━━━ 任务输入
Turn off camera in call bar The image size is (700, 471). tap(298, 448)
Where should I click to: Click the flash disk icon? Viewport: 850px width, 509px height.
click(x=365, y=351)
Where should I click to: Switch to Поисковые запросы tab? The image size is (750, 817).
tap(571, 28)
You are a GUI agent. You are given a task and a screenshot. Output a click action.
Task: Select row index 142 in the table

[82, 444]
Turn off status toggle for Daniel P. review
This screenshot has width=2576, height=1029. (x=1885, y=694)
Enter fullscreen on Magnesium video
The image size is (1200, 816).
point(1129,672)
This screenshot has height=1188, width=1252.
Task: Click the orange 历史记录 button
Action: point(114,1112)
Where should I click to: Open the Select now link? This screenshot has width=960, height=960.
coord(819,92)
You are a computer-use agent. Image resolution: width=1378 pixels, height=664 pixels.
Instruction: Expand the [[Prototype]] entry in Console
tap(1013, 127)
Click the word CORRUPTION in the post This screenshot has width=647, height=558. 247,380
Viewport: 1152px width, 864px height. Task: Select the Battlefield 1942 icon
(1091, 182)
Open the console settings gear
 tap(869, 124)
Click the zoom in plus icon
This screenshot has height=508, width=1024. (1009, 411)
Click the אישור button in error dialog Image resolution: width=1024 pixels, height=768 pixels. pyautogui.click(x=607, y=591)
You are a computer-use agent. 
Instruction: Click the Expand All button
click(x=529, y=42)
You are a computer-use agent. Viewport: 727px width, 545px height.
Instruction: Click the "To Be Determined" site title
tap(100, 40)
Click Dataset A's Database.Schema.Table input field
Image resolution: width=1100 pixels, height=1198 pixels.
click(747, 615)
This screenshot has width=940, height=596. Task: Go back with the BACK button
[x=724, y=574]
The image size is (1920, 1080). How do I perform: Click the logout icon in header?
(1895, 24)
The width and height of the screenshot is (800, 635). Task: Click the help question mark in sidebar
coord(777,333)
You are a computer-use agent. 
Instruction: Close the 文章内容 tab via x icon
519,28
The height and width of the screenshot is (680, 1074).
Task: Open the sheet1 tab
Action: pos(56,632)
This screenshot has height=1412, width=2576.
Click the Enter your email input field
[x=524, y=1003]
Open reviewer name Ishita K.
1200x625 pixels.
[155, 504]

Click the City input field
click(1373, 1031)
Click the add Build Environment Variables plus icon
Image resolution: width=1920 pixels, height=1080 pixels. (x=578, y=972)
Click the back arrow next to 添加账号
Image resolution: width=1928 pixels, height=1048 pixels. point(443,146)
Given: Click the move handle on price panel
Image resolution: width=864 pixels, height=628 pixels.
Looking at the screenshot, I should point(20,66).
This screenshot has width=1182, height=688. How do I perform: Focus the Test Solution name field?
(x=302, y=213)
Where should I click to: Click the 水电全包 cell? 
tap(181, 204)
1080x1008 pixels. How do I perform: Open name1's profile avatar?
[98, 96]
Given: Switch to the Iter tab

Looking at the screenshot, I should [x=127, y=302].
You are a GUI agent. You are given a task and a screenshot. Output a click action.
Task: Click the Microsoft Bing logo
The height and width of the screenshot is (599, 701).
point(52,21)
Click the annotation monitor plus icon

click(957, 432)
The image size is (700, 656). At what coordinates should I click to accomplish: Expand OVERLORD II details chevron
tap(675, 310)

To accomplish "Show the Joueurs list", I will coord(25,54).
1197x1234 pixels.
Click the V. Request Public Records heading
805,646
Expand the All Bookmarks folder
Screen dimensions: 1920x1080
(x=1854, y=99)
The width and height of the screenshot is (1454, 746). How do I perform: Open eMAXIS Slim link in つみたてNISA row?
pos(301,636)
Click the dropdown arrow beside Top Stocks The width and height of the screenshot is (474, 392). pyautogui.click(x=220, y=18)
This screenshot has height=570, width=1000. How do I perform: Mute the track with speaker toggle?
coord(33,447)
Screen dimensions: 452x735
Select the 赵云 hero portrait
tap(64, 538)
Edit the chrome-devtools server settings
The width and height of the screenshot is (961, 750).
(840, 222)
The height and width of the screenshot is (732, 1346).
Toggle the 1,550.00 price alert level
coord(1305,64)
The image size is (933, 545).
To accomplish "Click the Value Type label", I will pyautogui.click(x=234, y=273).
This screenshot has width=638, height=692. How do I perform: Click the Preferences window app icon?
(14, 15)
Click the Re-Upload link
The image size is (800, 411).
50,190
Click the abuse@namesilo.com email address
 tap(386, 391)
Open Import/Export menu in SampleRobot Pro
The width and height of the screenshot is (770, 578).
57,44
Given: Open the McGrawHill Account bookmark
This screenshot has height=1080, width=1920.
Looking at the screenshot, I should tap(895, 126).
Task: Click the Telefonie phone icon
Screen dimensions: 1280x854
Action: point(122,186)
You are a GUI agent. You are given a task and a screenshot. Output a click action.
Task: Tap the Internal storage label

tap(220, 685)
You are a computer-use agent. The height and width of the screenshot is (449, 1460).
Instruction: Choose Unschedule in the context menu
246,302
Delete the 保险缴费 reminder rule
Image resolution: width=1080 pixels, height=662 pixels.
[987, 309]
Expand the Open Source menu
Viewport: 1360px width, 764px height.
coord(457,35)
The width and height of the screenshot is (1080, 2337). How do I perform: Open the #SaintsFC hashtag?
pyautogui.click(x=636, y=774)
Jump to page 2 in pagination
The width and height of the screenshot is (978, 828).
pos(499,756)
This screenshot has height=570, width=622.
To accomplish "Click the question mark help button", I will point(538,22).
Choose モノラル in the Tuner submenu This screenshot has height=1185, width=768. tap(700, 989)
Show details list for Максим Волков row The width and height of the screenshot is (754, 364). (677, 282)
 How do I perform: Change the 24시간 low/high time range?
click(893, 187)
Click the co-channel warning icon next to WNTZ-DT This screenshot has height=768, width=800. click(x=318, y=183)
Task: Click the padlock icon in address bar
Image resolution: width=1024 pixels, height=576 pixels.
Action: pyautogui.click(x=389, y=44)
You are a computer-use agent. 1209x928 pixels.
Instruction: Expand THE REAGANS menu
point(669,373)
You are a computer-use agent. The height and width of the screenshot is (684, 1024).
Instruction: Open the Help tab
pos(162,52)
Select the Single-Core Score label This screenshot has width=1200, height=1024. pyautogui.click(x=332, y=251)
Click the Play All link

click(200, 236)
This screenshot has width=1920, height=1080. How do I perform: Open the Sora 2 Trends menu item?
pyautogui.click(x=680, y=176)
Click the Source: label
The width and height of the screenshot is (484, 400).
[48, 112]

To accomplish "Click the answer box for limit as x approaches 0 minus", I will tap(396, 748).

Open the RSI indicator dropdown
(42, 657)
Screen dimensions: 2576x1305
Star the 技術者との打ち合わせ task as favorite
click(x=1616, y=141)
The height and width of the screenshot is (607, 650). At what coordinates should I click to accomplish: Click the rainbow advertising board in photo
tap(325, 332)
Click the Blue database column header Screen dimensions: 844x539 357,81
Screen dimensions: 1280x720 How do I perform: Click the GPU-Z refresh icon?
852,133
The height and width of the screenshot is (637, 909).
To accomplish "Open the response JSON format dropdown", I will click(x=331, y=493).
━━━━━━
_任务说明_
将上方记录中从含有“Expand the Open Source menu”的那一行到含有“pos(499,756)”的那一行逐字抄写出来，首尾两行均包括在内。

_参考答案_
Expand the Open Source menu
Viewport: 1360px width, 764px height.
coord(457,35)
The width and height of the screenshot is (1080, 2337). How do I perform: Open the #SaintsFC hashtag?
pyautogui.click(x=636, y=774)
Jump to page 2 in pagination
The width and height of the screenshot is (978, 828).
pos(499,756)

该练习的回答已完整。